The 880 is not too bad compared to the 101, there's USUALLY no complete gridlock. And you don't have to get through the Bay Bridge 

As for my daily commute, I routinely get held up at the 92 880 interchange for about 5 minutes, but other than that, its usually not bad through 880 and 24. Through the section right before downtown Oakland is occasionally a trouble spot. I might get held up here and there, but usually no more than 15 minutes. 

BART gets delayed a lot too, usually 10-15 minutes once every week or couple weeks.


----------



## Booze (Jun 19, 2003)

Ups, repeated


----------



## ChrisZwolle (May 7, 2006)

That's Málaga. I heard traffic is crazy there.


----------



## Booze (Jun 19, 2003)

My commuter trip depends on the season. In winter time I live at the centre of the island, and in summer time I live by the sea. So I live either 32Km away from my Job or I live 55Km away and I have to cross the island of *Mallorca*.










Some pictures of my way back from work. Once I'me out from Palma, this is my route:













































































































In winter time, I take this exit. Pavement has been changed since the original's one quality wasn't good enough.




































































































Last year graffitis werent there hno:


----------



## Booze (Jun 19, 2003)

I forgot to mention: In winter time it takes me 40 - 45 minutes to get to my job, it's pretty annoying since I have to cross Palma and Ma 20's congestion is really unberable. Instead, I go through the city centre avenues which is way faster. The worst thing is that I have to leave at 7.05 from my garage in order to arrive at job at 07.45 (I have to wait then until 08.00). If I leave at 07.10 I would be late for sure since the road gets congested at that time frame.

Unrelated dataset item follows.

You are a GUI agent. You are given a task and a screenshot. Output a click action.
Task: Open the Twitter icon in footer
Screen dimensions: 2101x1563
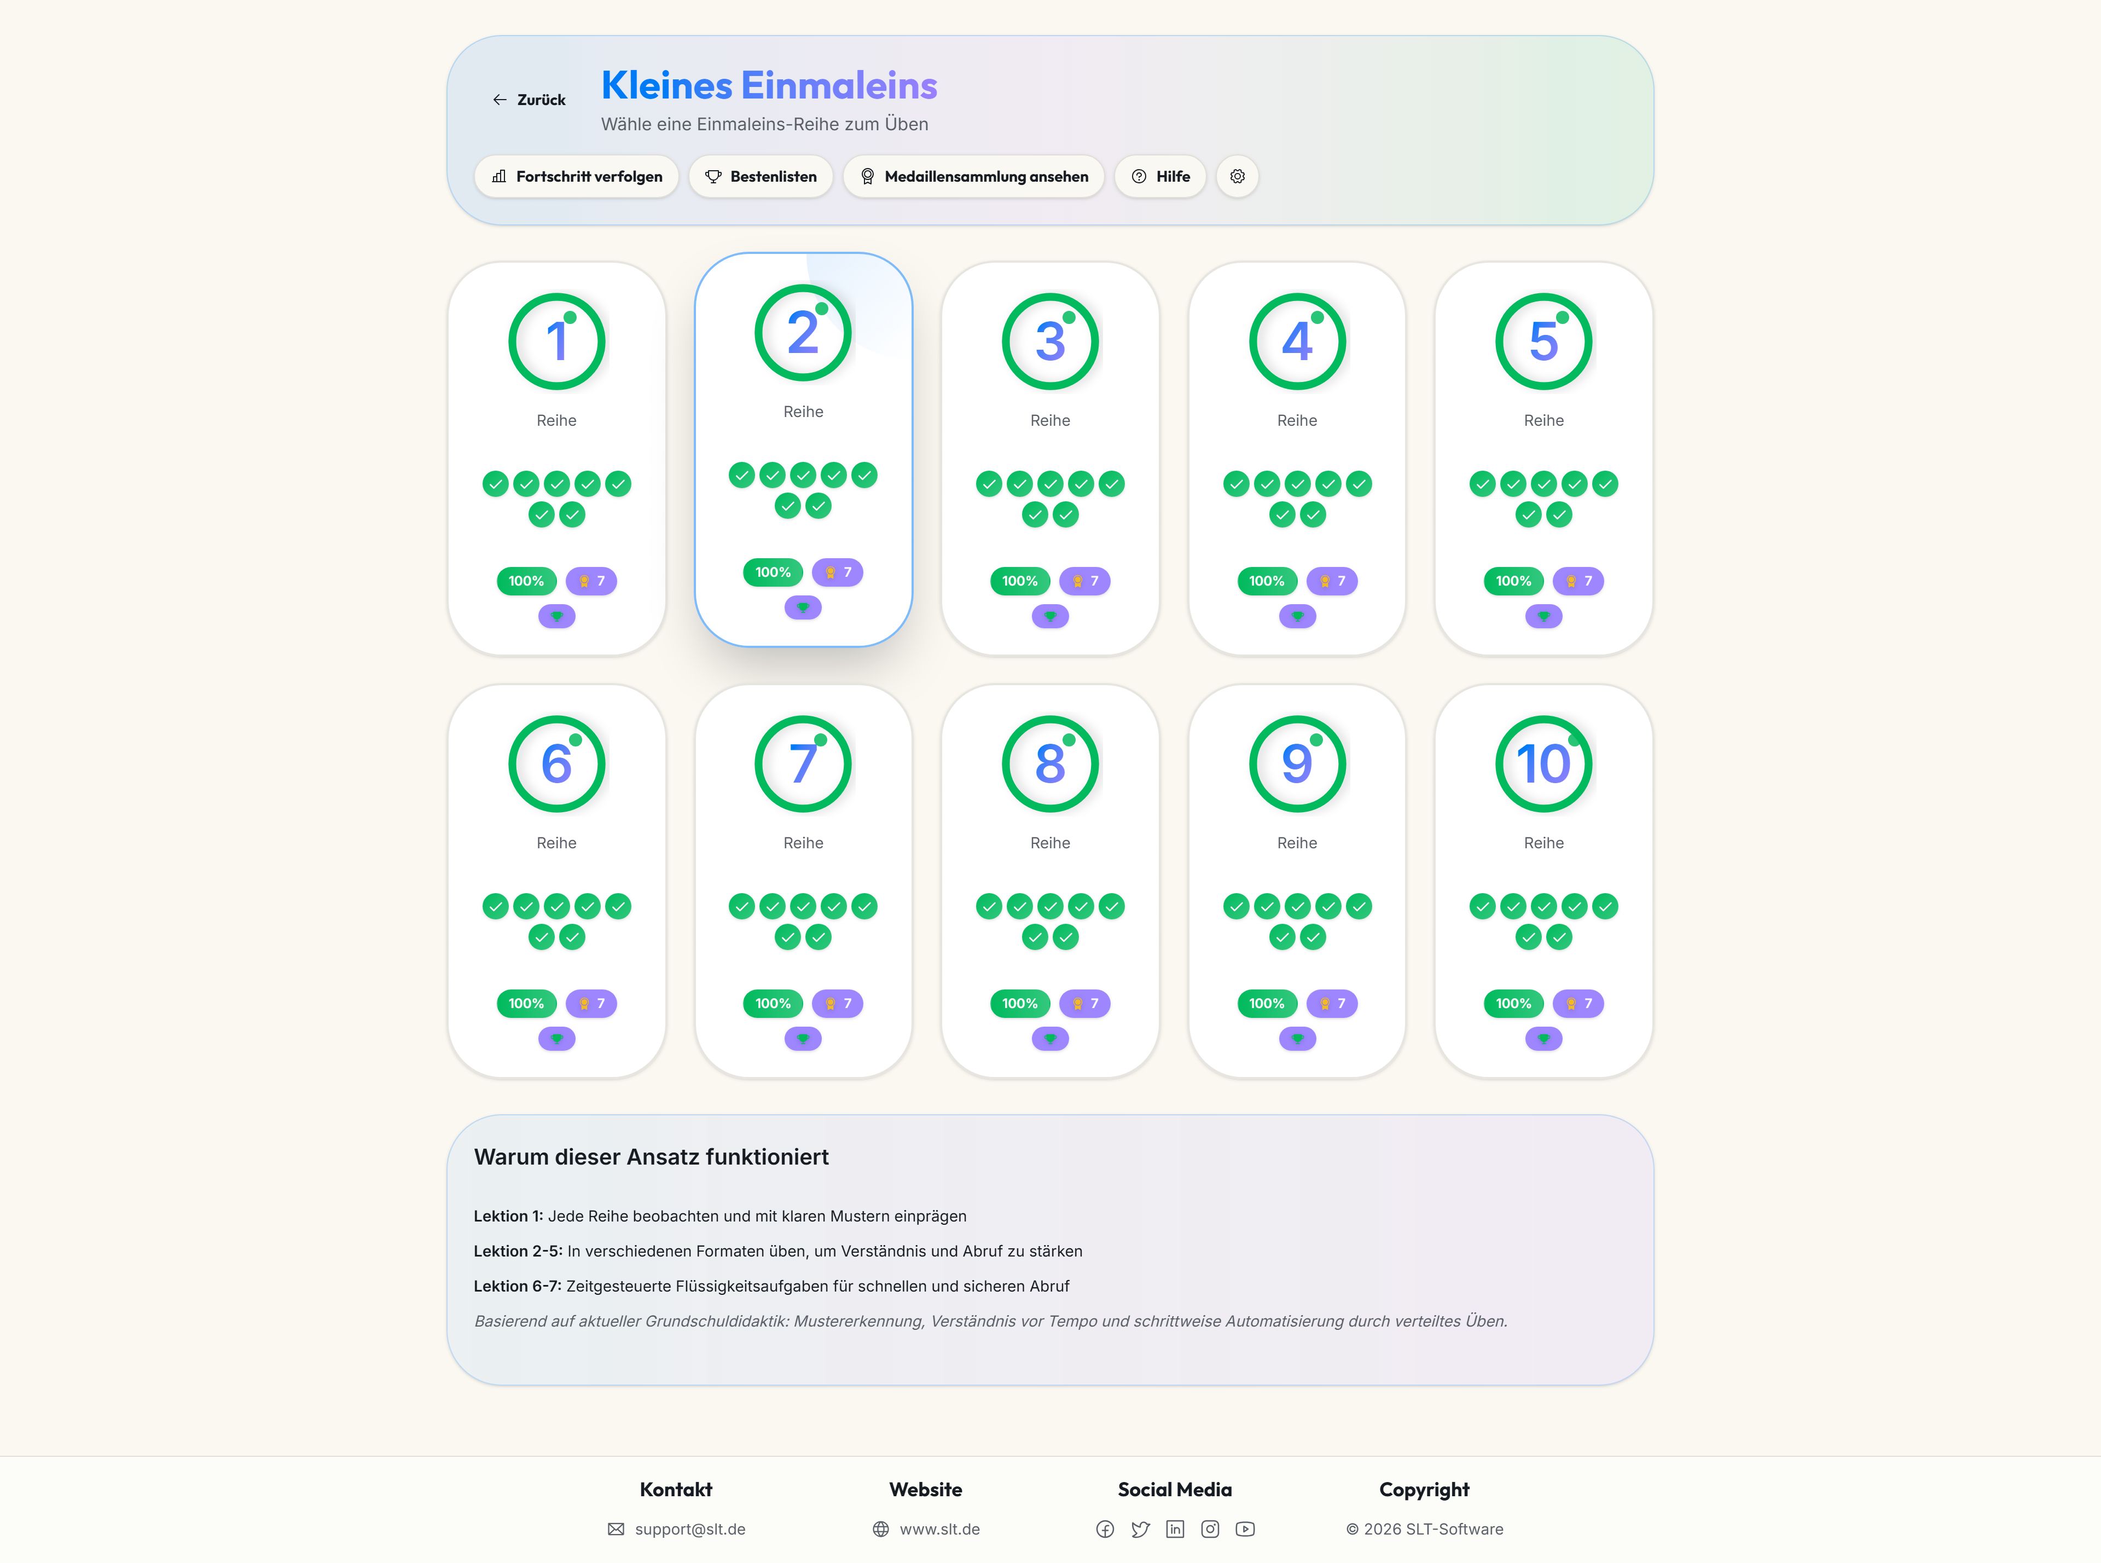[1140, 1529]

Last summer time I worked in Palma too, but closer from the highway I take, so It took me the same time though I made 22 Km more! I just don't know how long it will take me the next summer.



Chriszwolle said:


> That's Málaga. I heard traffic is crazy there.


No, it's Mallorca. Málaga roads begin with M*A*, while Mallorca ones begin with M*a*. But traffic over here is crazy too 

Sorry I accidentally pressed the submit button while I was editing ^_^


----------



## ChrisZwolle (May 7, 2006)

Okay, the Ma prefix caught me then  All those damn prefixes  How many of them are there actually? Must be in the hundreds, not very clear to foreigners.


----------



## Booze (Jun 19, 2003)

I just don't now. Since I live on an island, I only see Mallorca prefix :lol:

But I'd say every province, or island, has it's own prefix. So that would be arround 60 prefixes.


----------



## ChrisZwolle (May 7, 2006)

A lot of congestion again this afternoon. 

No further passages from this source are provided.